WHAT IS EXPECTED:
Can you rewrite the material below with "magnifier" replaced by "magnifying glass" everywhere and everything else left unchanged?

SUPPLIED DATA:

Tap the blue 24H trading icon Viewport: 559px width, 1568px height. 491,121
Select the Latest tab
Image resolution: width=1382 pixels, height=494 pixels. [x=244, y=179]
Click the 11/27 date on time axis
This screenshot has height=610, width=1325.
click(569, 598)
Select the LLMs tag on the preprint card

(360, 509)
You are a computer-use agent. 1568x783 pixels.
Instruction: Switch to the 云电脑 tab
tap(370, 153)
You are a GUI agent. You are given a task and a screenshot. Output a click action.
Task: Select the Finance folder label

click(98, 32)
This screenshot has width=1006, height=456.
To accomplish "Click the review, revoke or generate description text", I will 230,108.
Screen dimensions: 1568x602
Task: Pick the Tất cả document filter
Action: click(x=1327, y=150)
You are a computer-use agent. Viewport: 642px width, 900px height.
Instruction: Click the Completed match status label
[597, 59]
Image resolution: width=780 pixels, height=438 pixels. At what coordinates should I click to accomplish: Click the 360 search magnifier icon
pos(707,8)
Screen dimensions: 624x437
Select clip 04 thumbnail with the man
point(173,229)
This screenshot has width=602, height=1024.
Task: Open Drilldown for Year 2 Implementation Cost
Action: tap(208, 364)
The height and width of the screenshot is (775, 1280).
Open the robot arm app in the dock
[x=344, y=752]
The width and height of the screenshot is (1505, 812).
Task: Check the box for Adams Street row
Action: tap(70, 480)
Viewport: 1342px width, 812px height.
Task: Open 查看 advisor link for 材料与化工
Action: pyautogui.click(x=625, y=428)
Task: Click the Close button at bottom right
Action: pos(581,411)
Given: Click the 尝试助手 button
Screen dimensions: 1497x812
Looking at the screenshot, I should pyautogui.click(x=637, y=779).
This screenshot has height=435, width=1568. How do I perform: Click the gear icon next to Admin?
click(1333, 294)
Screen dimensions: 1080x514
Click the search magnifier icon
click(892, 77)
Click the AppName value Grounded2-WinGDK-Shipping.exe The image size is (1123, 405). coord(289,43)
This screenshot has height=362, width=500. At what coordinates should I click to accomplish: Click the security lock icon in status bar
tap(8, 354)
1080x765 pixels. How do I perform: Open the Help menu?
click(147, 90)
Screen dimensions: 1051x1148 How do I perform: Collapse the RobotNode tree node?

RESPONSE:
Tap the blue 24H trading icon Viewport: 559px width, 1568px height. 491,121
Select the Latest tab
Image resolution: width=1382 pixels, height=494 pixels. [x=244, y=179]
Click the 11/27 date on time axis
This screenshot has height=610, width=1325.
click(569, 598)
Select the LLMs tag on the preprint card

(360, 509)
You are a computer-use agent. 1568x783 pixels.
Instruction: Switch to the 云电脑 tab
tap(370, 153)
You are a GUI agent. You are given a task and a screenshot. Output a click action.
Task: Select the Finance folder label

click(98, 32)
This screenshot has width=1006, height=456.
To accomplish "Click the review, revoke or generate description text", I will 230,108.
Screen dimensions: 1568x602
Task: Pick the Tất cả document filter
Action: click(x=1327, y=150)
You are a computer-use agent. Viewport: 642px width, 900px height.
Instruction: Click the Completed match status label
[597, 59]
Image resolution: width=780 pixels, height=438 pixels. At what coordinates should I click to accomplish: Click the 360 search magnifying glass icon
pos(707,8)
Screen dimensions: 624x437
Select clip 04 thumbnail with the man
point(173,229)
This screenshot has width=602, height=1024.
Task: Open Drilldown for Year 2 Implementation Cost
Action: tap(208, 364)
The height and width of the screenshot is (775, 1280).
Open the robot arm app in the dock
[x=344, y=752]
The width and height of the screenshot is (1505, 812).
Task: Check the box for Adams Street row
Action: tap(70, 480)
Viewport: 1342px width, 812px height.
Task: Open 查看 advisor link for 材料与化工
Action: pyautogui.click(x=625, y=428)
Task: Click the Close button at bottom right
Action: pos(581,411)
Given: Click the 尝试助手 button
Screen dimensions: 1497x812
Looking at the screenshot, I should pyautogui.click(x=637, y=779).
This screenshot has height=435, width=1568. How do I perform: Click the gear icon next to Admin?
click(1333, 294)
Screen dimensions: 1080x514
Click the search magnifying glass icon
click(892, 77)
Click the AppName value Grounded2-WinGDK-Shipping.exe The image size is (1123, 405). coord(289,43)
This screenshot has height=362, width=500. At what coordinates should I click to accomplish: Click the security lock icon in status bar
tap(8, 354)
1080x765 pixels. How do I perform: Open the Help menu?
click(147, 90)
Screen dimensions: 1051x1148 How do I perform: Collapse the RobotNode tree node?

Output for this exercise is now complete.